Going back a while, Edinburgh used to have ambition, used to thrill. They used to lose a lot, it's true, but they played rugby that people wanted to see.

They need to find their passion. Every time you go into Murrayfield to watch them play you feel like ringing a bell as you walk. Funeral stuff. Bring out your dead.

Cull the journeymen tourists, cherish the imports who make a difference and let the driven homegrown talents off the leash. Get into new home Myreside early next year and start creating something. Take some chances. Edinburgh suffocated under Solomons. If Hodge can make them breathe again then the job could be his.

Have they got the players to make the top four? Probably not. Can they make top six and qualify for the Champions Cup? Unquestionably, yes. They have a pack of gnarled experience and impressive youth, typified by Hamish Watson who has been outstanding of late.
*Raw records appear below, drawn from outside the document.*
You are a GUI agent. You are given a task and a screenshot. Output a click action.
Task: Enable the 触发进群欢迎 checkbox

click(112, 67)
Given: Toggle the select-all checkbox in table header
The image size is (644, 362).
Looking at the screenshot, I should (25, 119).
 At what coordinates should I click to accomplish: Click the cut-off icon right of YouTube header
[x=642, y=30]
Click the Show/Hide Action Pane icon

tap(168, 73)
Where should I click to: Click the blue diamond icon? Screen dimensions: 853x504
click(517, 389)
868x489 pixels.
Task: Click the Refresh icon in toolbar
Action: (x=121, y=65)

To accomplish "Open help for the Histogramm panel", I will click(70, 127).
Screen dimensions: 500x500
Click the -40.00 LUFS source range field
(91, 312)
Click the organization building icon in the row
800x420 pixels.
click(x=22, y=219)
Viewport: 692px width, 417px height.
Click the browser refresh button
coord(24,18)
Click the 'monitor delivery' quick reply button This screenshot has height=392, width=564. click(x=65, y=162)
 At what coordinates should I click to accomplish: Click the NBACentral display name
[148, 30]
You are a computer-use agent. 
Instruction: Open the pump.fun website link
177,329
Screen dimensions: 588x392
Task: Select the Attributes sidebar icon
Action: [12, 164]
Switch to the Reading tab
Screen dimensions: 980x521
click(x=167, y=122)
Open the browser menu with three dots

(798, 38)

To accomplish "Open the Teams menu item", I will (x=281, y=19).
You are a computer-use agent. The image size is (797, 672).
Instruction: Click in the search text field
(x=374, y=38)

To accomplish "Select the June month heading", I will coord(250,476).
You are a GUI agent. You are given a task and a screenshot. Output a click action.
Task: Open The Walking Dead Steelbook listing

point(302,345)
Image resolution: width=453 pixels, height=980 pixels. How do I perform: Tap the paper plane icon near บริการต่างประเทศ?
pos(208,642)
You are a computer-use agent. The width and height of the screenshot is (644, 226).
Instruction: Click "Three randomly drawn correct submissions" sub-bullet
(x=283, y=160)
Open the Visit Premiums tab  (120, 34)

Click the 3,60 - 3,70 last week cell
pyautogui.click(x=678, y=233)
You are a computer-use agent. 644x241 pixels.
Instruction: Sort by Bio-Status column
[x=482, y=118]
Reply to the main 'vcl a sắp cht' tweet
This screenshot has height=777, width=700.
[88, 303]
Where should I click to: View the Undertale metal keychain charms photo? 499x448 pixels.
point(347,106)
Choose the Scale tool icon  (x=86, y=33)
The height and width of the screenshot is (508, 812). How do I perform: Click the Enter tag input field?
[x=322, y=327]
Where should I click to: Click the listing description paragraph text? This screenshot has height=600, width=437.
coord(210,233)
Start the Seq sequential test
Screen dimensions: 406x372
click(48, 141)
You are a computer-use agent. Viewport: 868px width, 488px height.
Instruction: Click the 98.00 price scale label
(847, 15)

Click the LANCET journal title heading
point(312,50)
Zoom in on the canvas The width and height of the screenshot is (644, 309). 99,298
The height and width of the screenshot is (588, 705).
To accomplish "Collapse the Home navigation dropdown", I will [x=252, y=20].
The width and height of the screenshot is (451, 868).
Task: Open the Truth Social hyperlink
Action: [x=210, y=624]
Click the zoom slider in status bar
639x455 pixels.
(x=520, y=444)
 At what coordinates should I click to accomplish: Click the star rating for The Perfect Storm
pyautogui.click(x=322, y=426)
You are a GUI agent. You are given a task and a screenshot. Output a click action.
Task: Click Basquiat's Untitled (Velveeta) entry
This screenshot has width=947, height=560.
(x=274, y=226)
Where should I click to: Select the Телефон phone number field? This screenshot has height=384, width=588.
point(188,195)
They have good, footballing backs who have been living on scraps for too long. Ambitious rugby is an endangered concept at Edinburgh. The extinct dodo bird would empathise with Tom Brown and his fellow backs at Murrayfield as they wait and wait for a sustained chance to show what they have got. They have talent and desire, but not enough opportunity.

They could be exhibits in a natural history museum - the Tasmanian Tiger, the Woolly Mammoth and the Edinburgh backline.

Climate change might be a good thing for Edinburgh. Given what has gone down this season - and last - it's the only thing.